Past success can be a reminder of possibility, but it also builds expectation. In Ken Dryden’s seminal work “The Game” he writes about the 1978-79 Montreal Canadiens season, the last of his Hall of Fame career and the final jewel in their dynasty.

Dryden discusses how that group could feel opportunity slipping through its fingers as it pushed for one final Stanley Cup. Some parallels with a Blackhawks team that will be further weakened by the salary cap this summer are clearly there.

“If dynasties come for a crush of reasons, dynasties die one reason at a time,” Dryden wrote. “It starts like a slump. The immense momentum of winning slows; the slump doesn’t end. The momentum turns. Everything that fits doesn’t fit.

“Obligations turn cranky; expectation and attitude disappear. It’s what each of us has felt at times this year. Slowly the team is joining the pack.”

Chicago will be ever-closer to the pack next season. The Los Angeles Kings won two of the last three Stanley Cups and missed the playoffs this spring. The Boston Bruins, with two trips to the final in five years, did the same.

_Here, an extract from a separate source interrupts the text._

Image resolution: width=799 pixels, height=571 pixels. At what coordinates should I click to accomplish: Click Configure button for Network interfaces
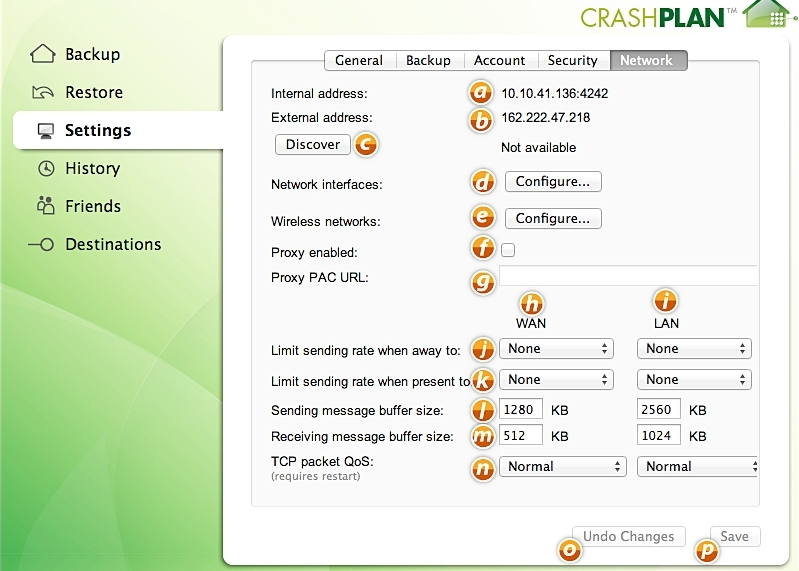[x=553, y=182]
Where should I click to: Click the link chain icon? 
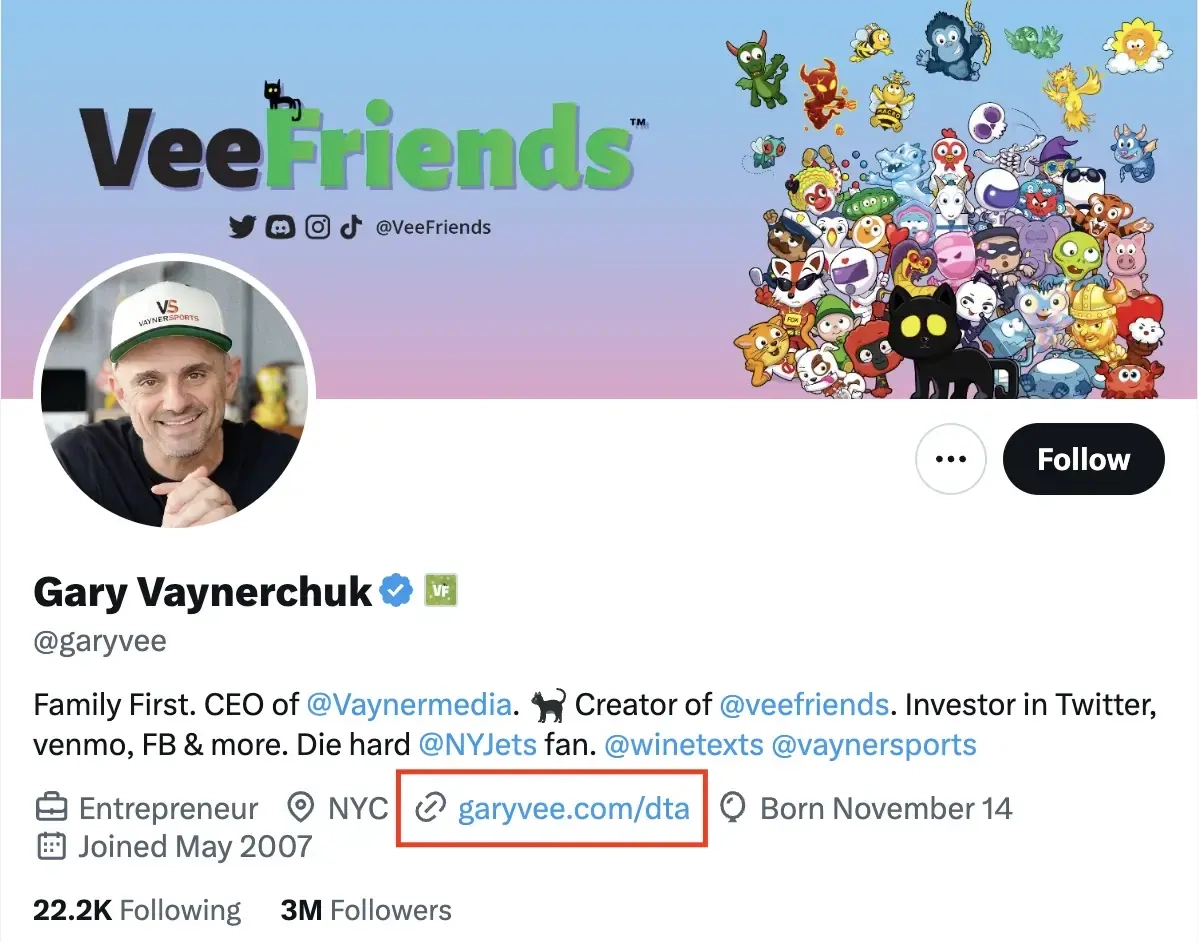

You look at a maturing team like Tampa and can see the sands shifting.

Even with Jonathan Toews, Patrick Kane, Duncan Keith and Marian Hossa signed to long-term deals there’s no guarantee they’ll again scale these heights. Each opportunity to win the Cup must be treated as though it could be the last.

“When you’re 15 years into your career, you know that you don’t get a chance to win the Cup every day, or every year,” said veteran Blackhawks centre Brad Richards, a pending free agent. “For me, I don’t know where I’ll be playing next year, I don’t know if I’ll be done in two or three years. So when you have a chance like this, you take it very seriously.”

In a series where the teams haven’t been separated by more than a goal at any point it’s going to be tough to close things out. The gameplan, according to Richards, is to plant a seed of doubt in the minds of the Lightning early.

“Our job is to try to take that belief away,” said Richards.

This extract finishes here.